*** Opening SUPPLIED INFORMATION ***

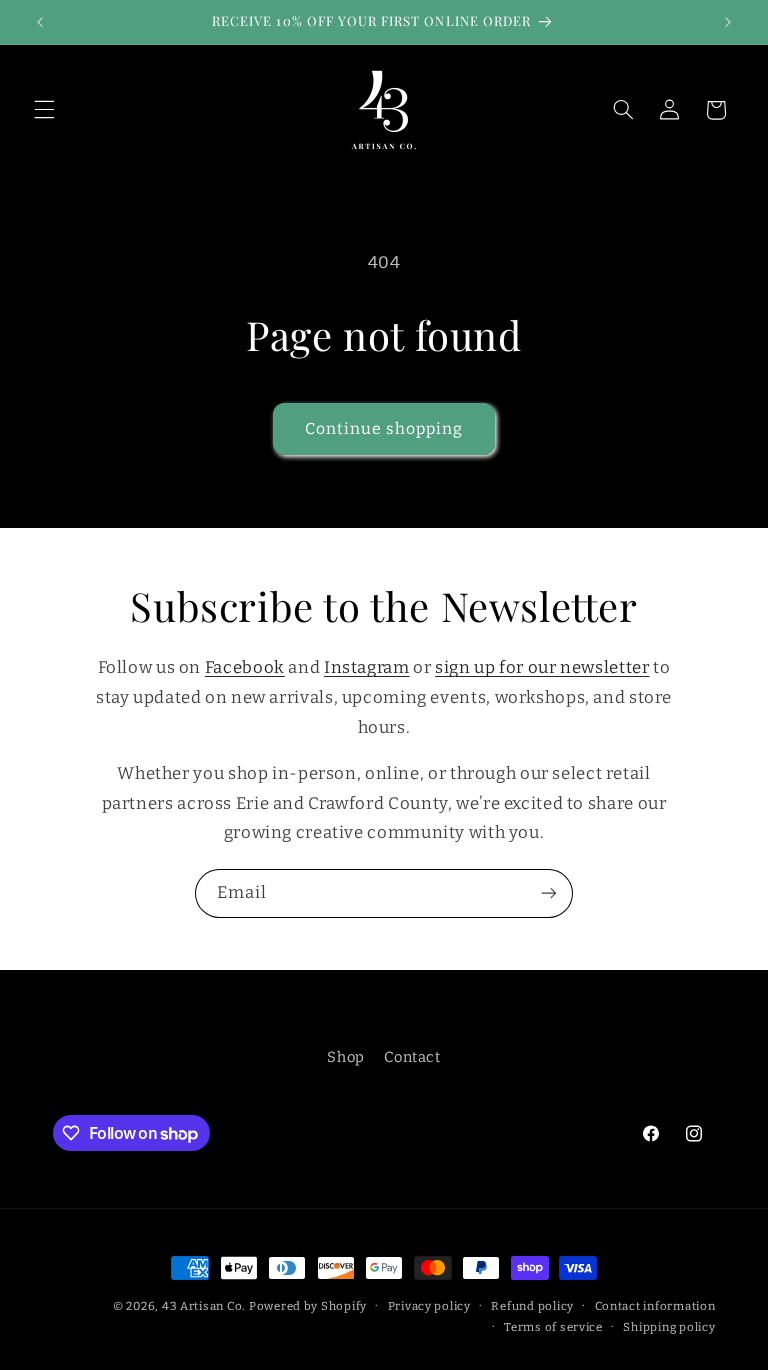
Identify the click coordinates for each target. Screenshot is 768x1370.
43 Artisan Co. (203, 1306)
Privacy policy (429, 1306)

*** Closing SUPPLIED INFORMATION ***
*** Opening SUPPLIED INFORMATION ***

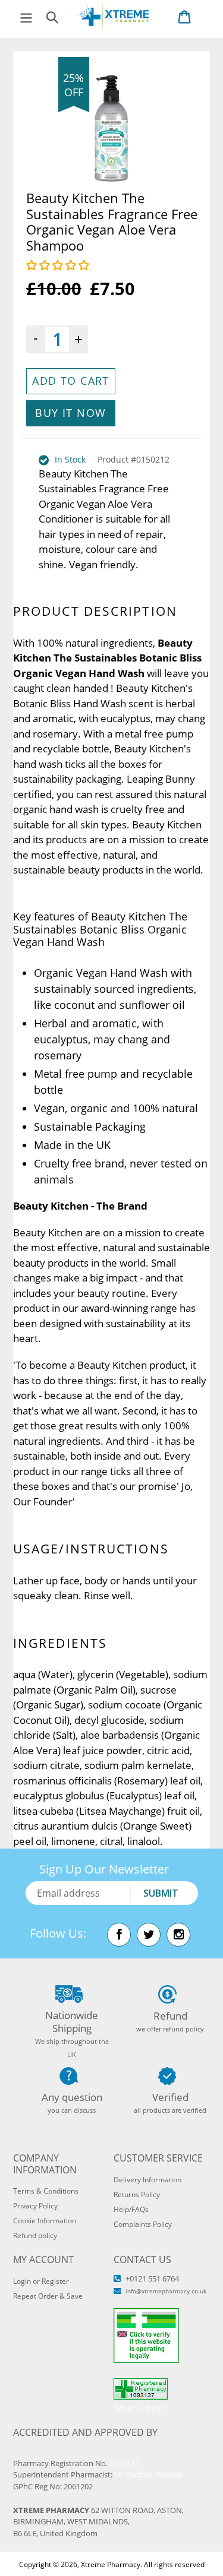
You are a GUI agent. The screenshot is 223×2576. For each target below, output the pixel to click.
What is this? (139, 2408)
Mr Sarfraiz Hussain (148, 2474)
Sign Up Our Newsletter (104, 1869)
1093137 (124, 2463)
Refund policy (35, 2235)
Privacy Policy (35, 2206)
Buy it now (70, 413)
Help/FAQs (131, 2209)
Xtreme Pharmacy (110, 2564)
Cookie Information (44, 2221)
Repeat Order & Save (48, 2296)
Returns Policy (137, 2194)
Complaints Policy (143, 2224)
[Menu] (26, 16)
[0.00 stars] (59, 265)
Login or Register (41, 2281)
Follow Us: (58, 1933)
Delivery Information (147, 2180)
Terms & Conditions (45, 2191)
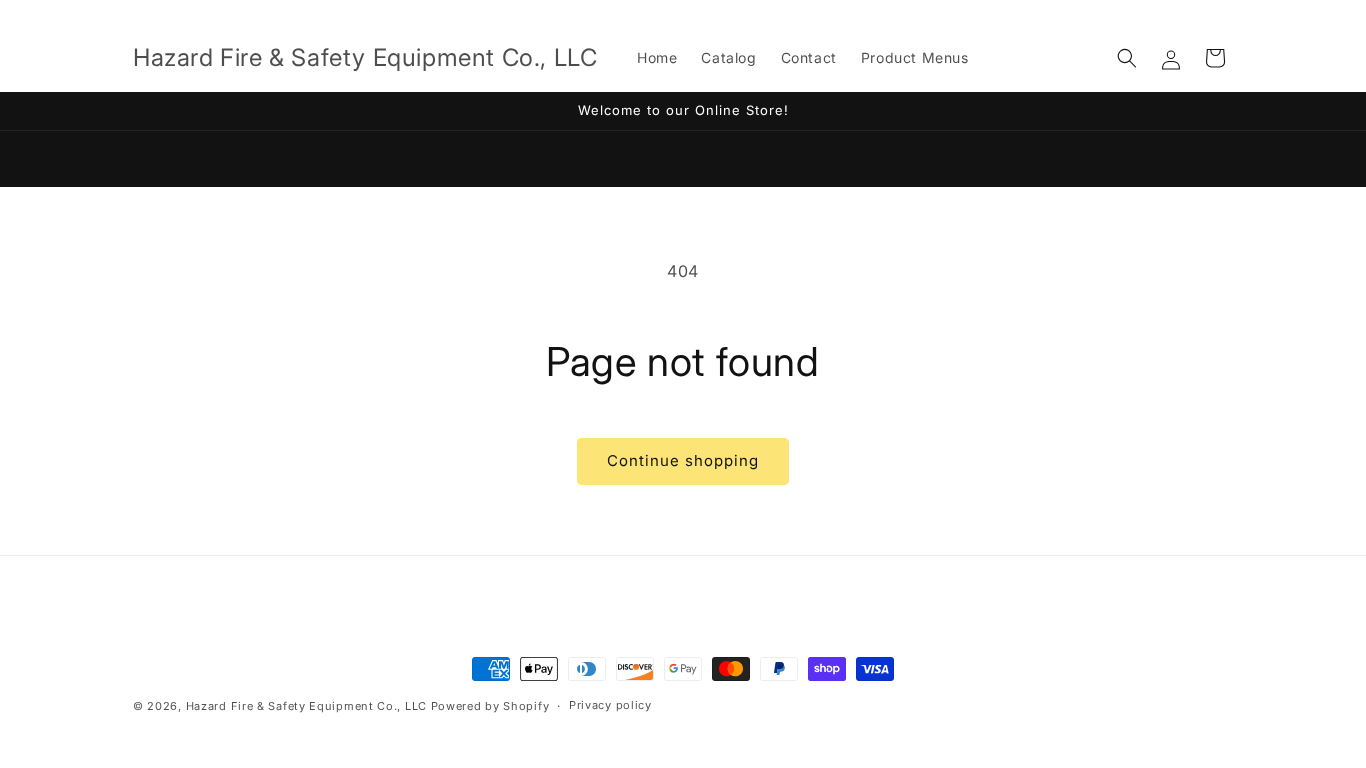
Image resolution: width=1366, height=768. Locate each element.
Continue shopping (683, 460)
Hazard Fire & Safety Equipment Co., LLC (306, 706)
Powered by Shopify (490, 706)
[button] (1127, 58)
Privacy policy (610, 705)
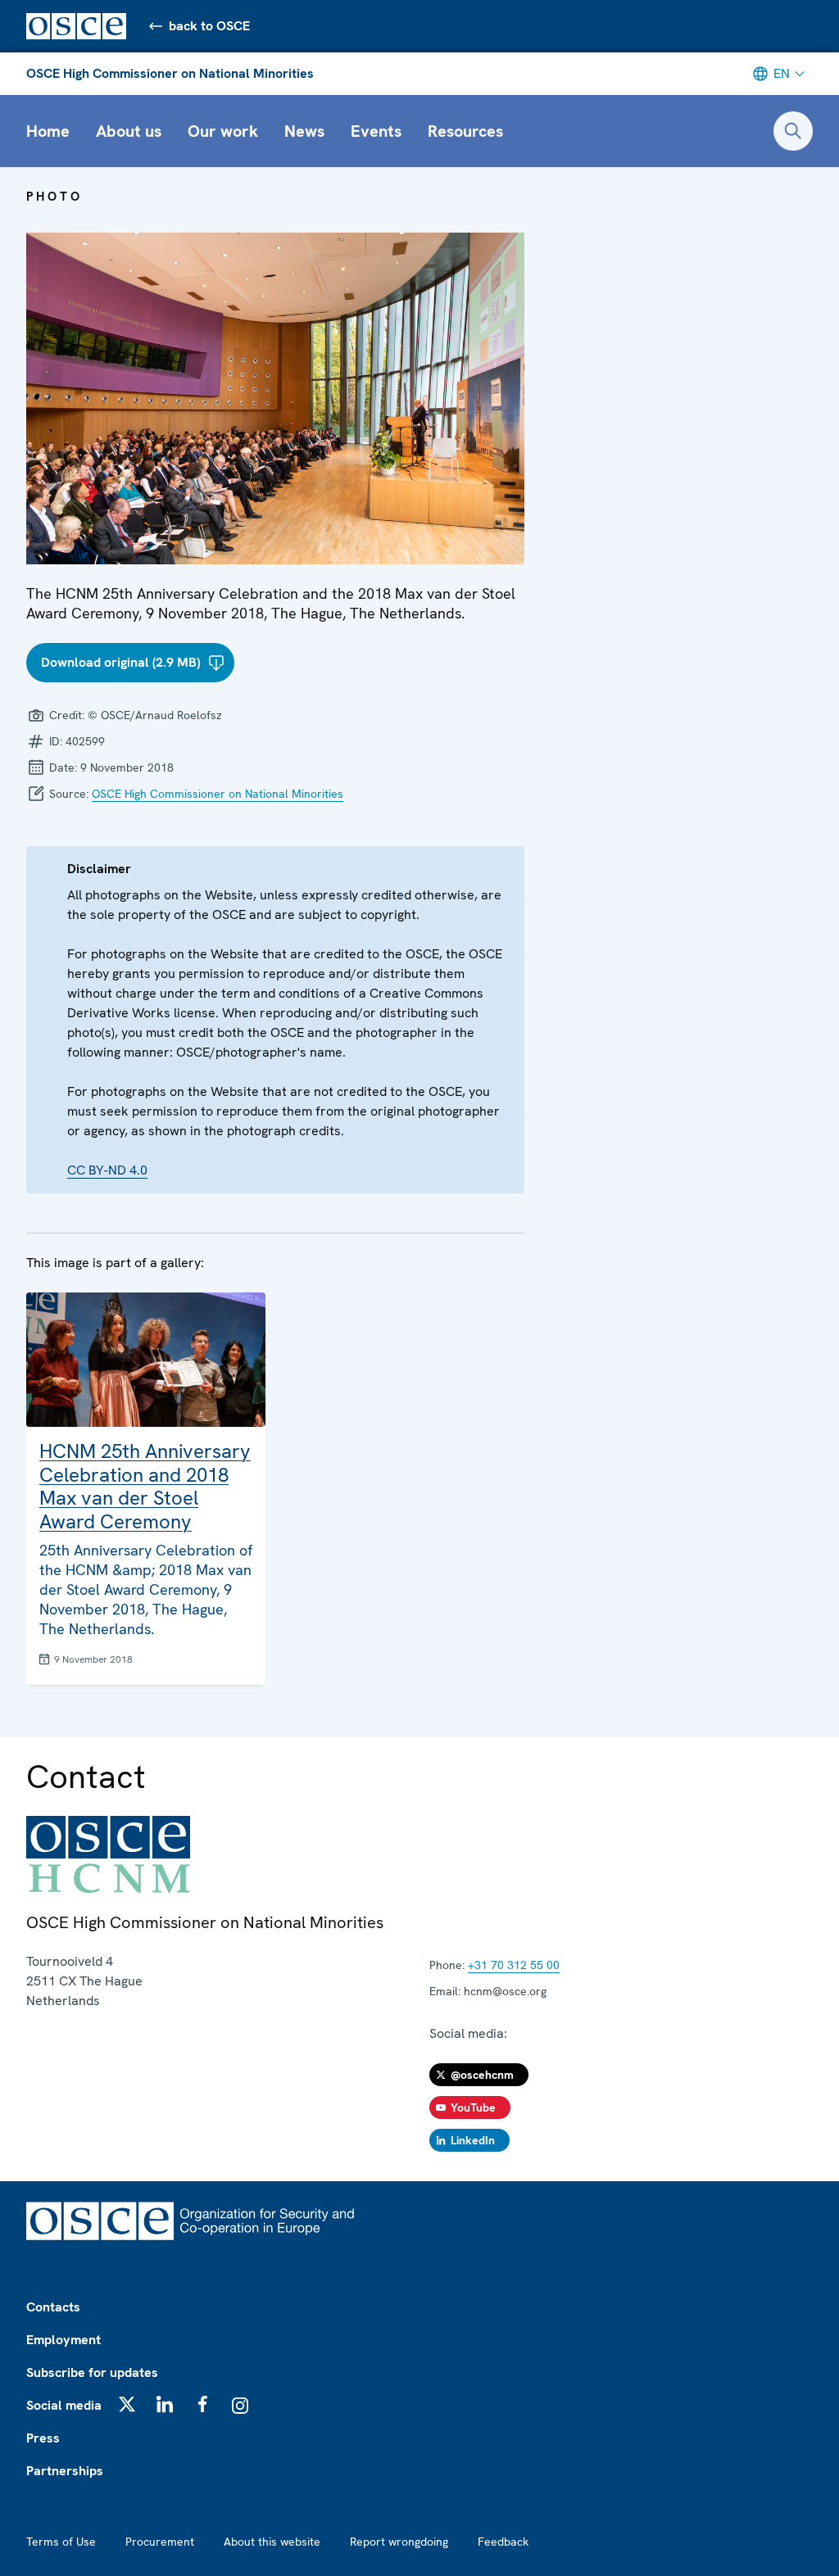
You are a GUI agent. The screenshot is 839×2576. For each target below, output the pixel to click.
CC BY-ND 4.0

*** Closing SUPPLIED INFORMATION ***

EXERCISE DETAILS ▸
Above are the records; repeat exactly the lines from the one holding "Image resolution: width=1366, height=768." down to the one holding "Privacy policy (610, 705)", end lines included.

EXPECTED ANSWER ▸
Image resolution: width=1366, height=768. Locate each element.
Continue shopping (683, 460)
Hazard Fire & Safety Equipment Co., LLC (306, 706)
Powered by Shopify (490, 706)
[button] (1127, 58)
Privacy policy (610, 705)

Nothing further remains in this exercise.